**Task to complete**
Leave out every picture, and restate word for word only the lines from the one containing "Image resolution: width=968" through the end of the material.

**The input**
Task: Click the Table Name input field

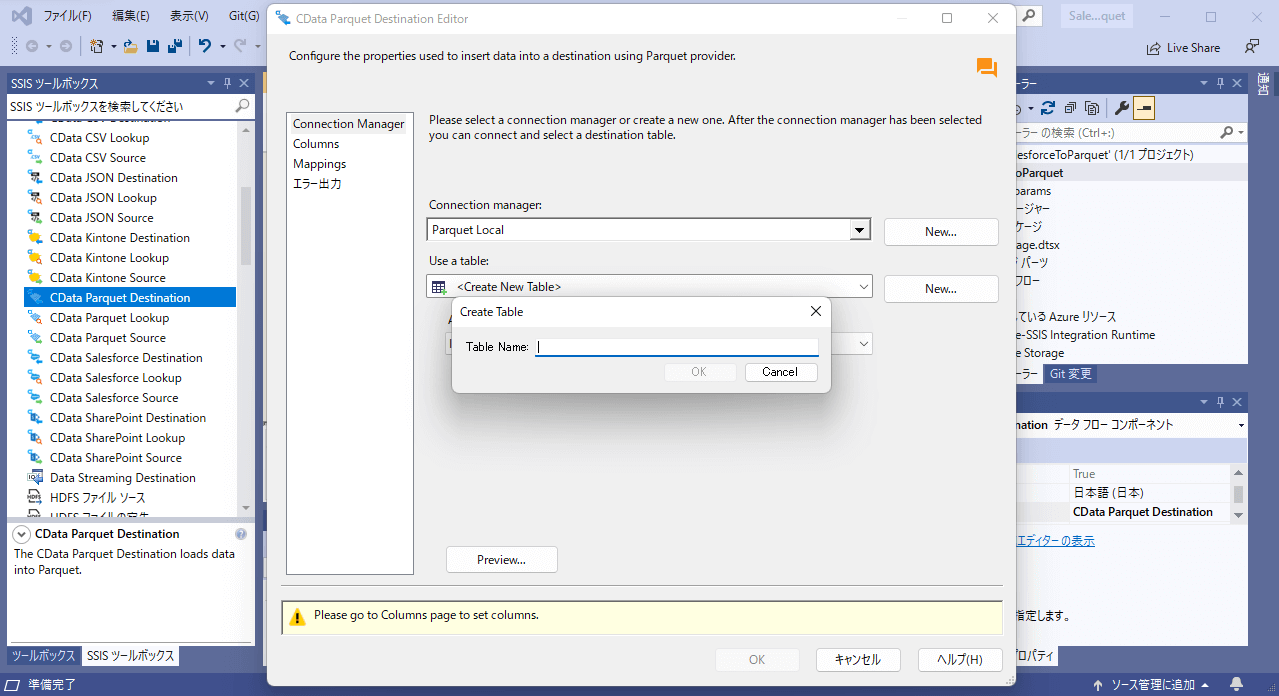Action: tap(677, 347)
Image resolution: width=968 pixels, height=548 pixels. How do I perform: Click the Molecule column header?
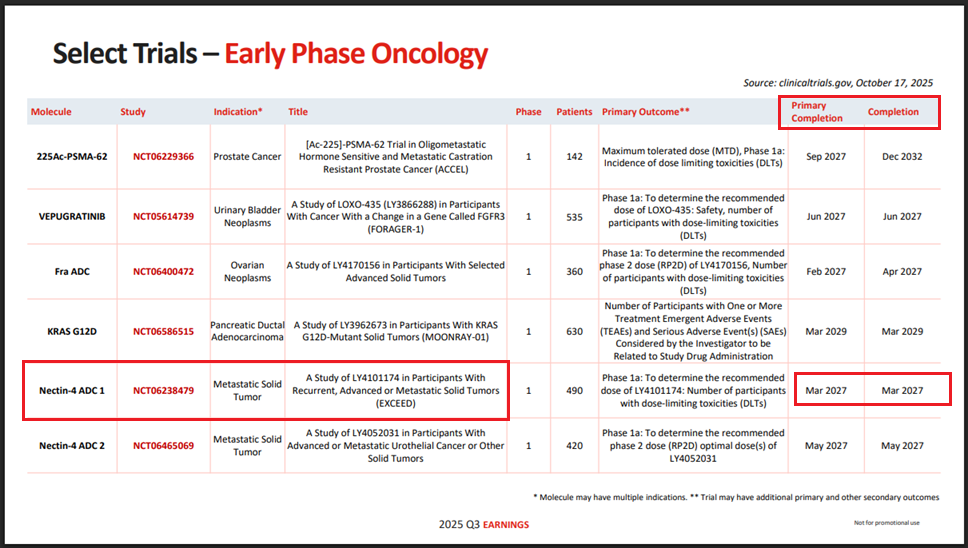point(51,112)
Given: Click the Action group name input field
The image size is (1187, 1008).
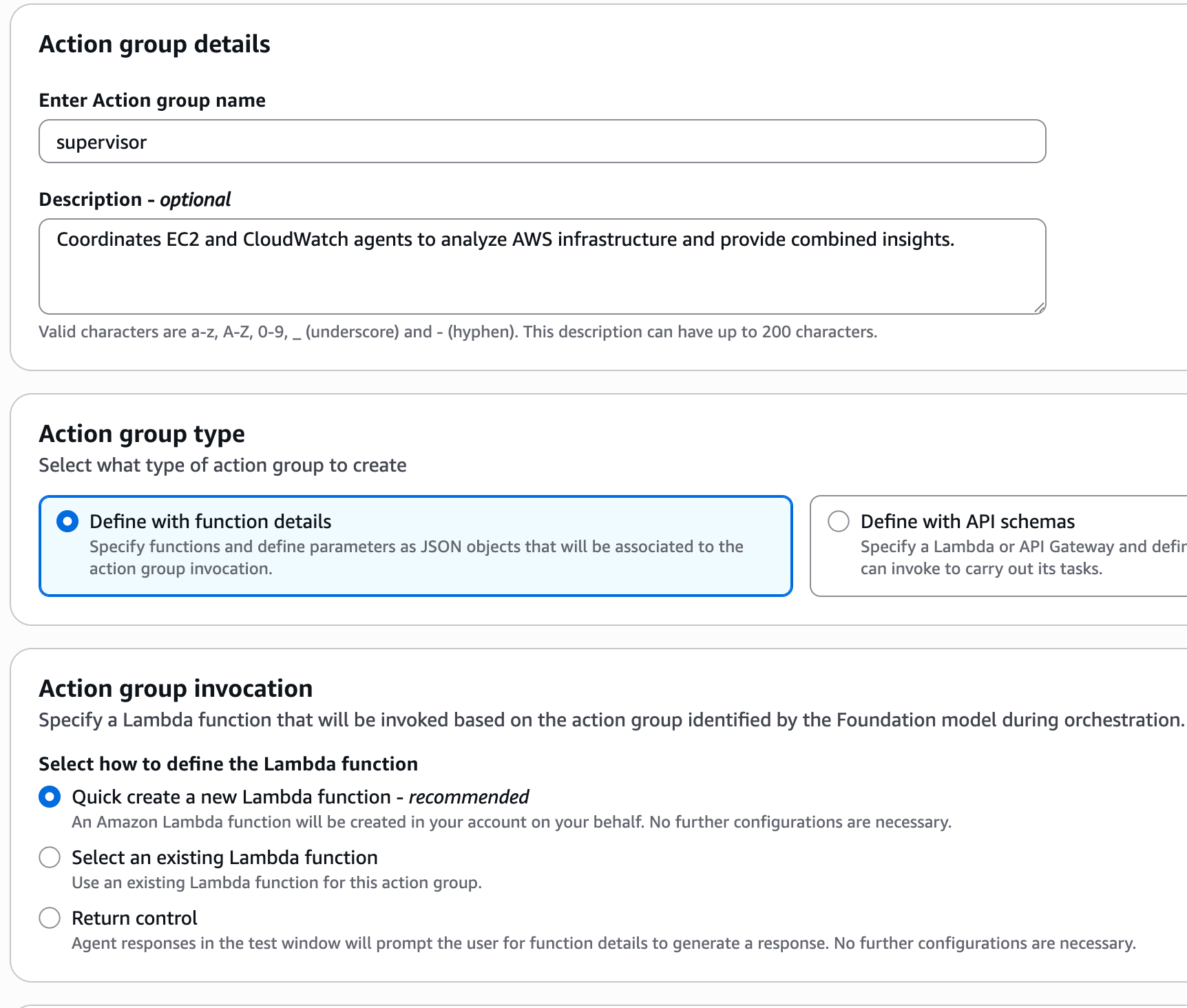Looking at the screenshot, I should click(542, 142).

**Exercise answer**
Image resolution: width=968 pixels, height=548 pixels. How do I perform: Click the Molecule column header?
point(51,112)
Given: Click the Action group name input field
The image size is (1187, 1008).
Looking at the screenshot, I should click(542, 142).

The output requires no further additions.